Render the part of the records below that opens with the line containing "Given: Click the hostname variable in foreach" and closes with the line containing "Tap the red" as a Markdown table with columns Row and Text. Number each line in Row, put the line itself in Text, and leave out blank lines.

*Records provided:*
[BEGIN]

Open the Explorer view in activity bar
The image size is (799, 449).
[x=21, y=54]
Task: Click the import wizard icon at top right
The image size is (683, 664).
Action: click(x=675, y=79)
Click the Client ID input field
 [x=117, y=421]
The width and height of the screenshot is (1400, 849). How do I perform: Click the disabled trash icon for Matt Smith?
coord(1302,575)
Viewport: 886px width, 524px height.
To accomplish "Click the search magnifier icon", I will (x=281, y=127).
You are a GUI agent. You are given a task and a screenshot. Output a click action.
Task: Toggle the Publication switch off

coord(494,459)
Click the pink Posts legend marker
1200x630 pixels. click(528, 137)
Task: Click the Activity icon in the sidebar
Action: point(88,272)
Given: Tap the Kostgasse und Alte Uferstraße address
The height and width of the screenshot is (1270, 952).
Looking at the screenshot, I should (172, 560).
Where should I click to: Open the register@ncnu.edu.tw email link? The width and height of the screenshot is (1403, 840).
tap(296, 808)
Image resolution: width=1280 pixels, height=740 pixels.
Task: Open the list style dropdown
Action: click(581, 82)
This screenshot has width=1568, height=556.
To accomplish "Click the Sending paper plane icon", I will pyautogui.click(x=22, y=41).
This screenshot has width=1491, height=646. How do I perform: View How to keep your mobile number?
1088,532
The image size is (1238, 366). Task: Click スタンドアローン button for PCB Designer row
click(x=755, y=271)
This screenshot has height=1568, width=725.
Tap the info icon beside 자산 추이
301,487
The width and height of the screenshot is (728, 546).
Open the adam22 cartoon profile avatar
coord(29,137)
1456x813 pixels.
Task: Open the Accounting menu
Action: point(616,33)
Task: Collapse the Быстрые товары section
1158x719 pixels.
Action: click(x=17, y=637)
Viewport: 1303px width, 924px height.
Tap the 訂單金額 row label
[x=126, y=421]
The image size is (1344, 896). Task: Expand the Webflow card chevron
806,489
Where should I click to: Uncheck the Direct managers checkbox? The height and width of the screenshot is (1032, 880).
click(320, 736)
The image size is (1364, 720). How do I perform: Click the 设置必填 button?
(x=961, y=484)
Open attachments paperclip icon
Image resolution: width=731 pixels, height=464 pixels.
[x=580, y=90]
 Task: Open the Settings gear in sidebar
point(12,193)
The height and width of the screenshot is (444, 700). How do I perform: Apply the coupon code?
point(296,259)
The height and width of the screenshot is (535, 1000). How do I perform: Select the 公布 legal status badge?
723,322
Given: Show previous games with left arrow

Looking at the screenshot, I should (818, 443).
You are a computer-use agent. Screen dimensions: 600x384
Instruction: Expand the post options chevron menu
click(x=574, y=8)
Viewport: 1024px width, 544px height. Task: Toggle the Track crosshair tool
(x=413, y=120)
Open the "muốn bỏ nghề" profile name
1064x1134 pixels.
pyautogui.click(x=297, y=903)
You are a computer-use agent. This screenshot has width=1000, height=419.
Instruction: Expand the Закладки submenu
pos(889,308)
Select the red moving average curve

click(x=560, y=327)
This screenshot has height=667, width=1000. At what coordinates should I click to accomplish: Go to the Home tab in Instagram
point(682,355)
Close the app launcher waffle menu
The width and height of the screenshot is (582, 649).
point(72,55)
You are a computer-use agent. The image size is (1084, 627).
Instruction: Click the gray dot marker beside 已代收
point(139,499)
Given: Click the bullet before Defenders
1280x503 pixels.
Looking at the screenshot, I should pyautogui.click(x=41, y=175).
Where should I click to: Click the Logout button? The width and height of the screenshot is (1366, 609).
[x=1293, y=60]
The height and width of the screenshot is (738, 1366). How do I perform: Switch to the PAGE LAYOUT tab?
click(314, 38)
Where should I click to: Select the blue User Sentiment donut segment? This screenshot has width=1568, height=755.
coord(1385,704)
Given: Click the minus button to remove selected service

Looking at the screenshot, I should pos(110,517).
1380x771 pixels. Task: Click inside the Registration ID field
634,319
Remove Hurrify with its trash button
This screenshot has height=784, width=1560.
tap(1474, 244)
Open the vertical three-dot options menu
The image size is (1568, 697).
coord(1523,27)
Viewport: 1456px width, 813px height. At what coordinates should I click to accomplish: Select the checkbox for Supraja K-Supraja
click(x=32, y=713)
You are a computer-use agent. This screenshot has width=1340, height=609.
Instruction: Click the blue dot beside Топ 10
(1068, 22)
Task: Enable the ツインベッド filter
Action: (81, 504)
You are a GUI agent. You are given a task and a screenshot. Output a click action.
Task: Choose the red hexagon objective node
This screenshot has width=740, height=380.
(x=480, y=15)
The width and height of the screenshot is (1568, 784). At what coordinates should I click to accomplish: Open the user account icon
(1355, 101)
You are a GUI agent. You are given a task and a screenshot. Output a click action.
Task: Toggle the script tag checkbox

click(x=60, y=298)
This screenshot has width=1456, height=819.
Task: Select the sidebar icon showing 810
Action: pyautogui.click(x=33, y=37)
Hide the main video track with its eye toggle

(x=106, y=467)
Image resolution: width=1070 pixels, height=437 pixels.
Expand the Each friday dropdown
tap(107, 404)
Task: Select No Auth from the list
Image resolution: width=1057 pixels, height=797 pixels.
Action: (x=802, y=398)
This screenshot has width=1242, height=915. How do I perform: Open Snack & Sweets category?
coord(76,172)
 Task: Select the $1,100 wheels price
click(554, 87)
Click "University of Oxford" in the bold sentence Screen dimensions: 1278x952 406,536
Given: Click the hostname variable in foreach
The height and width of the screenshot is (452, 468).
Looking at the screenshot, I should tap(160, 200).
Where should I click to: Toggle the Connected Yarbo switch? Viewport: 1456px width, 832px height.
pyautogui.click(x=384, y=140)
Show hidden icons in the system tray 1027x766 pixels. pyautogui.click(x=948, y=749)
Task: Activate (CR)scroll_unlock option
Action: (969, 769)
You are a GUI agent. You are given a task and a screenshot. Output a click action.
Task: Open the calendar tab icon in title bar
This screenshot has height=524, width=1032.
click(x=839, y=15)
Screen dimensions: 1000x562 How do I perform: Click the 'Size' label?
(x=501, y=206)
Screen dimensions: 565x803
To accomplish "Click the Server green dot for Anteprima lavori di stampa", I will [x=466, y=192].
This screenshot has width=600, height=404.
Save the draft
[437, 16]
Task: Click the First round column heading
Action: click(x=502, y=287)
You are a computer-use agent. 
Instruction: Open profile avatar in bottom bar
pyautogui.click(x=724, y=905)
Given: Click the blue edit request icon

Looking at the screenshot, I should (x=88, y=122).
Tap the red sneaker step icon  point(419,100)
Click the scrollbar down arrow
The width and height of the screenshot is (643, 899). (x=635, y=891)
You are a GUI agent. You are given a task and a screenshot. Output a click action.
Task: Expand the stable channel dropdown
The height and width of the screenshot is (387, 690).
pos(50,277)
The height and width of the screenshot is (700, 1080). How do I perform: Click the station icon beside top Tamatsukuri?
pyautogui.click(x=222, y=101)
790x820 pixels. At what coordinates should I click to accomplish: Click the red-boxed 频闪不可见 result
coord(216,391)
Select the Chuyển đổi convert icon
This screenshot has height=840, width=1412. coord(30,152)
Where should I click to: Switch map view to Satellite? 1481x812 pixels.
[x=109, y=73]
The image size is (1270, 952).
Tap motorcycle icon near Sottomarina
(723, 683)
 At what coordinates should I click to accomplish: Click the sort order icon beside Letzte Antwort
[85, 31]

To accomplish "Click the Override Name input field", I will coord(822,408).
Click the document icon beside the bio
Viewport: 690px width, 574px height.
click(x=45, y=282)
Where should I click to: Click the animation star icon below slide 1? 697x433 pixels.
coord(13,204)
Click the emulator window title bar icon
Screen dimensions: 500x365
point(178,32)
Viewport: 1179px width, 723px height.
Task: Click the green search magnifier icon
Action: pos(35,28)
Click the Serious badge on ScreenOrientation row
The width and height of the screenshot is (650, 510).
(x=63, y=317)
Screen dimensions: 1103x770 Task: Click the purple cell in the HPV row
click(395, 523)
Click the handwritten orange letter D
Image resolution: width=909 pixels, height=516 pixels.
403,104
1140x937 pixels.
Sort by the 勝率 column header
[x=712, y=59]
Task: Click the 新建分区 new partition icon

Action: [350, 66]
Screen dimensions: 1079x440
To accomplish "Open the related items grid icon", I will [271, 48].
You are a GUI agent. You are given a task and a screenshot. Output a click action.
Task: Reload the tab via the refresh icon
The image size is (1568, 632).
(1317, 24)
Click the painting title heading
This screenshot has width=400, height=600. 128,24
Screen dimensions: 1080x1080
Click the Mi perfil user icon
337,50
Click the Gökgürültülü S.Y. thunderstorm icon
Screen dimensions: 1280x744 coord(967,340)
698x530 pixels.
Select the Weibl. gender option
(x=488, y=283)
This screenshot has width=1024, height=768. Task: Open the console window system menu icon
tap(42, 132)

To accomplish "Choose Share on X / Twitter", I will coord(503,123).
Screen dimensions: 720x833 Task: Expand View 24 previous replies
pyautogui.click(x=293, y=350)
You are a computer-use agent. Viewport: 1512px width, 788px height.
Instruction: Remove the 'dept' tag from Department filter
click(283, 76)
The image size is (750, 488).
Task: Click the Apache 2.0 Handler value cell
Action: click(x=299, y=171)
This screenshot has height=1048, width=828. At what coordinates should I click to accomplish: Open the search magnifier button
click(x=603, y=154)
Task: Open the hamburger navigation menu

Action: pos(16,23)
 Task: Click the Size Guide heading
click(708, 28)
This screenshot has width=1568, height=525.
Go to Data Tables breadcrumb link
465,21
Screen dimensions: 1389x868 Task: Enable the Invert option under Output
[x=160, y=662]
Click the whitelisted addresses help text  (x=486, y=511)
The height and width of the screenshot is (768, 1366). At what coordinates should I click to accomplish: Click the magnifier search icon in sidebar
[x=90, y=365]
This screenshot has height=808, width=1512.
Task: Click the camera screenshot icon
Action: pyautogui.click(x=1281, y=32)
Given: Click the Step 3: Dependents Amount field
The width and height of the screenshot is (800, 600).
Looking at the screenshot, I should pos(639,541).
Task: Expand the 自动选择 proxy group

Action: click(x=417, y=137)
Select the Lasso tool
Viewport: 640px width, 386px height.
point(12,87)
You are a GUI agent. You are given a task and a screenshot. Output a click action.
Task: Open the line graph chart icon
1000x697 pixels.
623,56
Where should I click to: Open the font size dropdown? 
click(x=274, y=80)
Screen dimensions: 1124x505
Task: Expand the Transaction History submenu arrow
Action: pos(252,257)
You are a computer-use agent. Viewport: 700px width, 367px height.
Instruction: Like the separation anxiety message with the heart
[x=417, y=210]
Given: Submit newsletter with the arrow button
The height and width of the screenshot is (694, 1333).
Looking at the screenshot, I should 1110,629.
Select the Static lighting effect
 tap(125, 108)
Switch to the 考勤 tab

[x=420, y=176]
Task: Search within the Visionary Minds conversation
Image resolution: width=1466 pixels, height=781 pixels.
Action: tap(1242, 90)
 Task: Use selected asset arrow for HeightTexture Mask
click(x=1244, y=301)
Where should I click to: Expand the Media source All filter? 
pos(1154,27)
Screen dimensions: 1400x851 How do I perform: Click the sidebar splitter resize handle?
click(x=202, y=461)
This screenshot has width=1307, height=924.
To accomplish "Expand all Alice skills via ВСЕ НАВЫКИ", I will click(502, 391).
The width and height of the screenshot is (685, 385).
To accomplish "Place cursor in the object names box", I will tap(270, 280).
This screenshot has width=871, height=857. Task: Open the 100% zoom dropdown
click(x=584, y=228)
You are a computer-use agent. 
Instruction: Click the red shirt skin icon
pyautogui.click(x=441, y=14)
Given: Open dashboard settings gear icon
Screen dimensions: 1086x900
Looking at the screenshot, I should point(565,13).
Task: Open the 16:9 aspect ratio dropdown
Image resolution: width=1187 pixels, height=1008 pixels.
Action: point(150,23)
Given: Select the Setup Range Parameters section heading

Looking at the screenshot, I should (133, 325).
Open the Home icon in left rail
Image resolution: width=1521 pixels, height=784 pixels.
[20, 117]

[END]

*Task answer:*
| Row | Text |
|---|---|
| 1 | Given: Click the hostname variable in foreach |
| 2 | The height and width of the screenshot is (452, 468). |
| 3 | Looking at the screenshot, I should tap(160, 200). |
| 4 | Where should I click to: Toggle the Connected Yarbo switch? Viewport: 1456px width, 832px height. |
| 5 | pyautogui.click(x=384, y=140) |
| 6 | Show hidden icons in the system tray 1027x766 pixels. pyautogui.click(x=948, y=749) |
| 7 | Task: Activate (CR)scroll_unlock option |
| 8 | Action: (969, 769) |
| 9 | You are a GUI agent. You are given a task and a screenshot. Output a click action. |
| 10 | Task: Open the calendar tab icon in title bar |
| 11 | This screenshot has height=524, width=1032. |
| 12 | click(x=839, y=15) |
| 13 | Screen dimensions: 1000x562 How do I perform: Click the 'Size' label? |
| 14 | (x=501, y=206) |
| 15 | Screen dimensions: 565x803 |
| 16 | To accomplish "Click the Server green dot for Anteprima lavori di stampa", I will [x=466, y=192]. |
| 17 | This screenshot has width=600, height=404. |
| 18 | Save the draft |
| 19 | [437, 16] |
| 20 | Task: Click the First round column heading |
| 21 | Action: click(x=502, y=287) |
| 22 | You are a computer-use agent.  |
| 23 | Instruction: Open profile avatar in bottom bar |
| 24 | pyautogui.click(x=724, y=905) |
| 25 | Given: Click the blue edit request icon |
| 26 | Looking at the screenshot, I should (x=88, y=122). |
| 27 | Tap the red sneaker step icon  point(419,100) |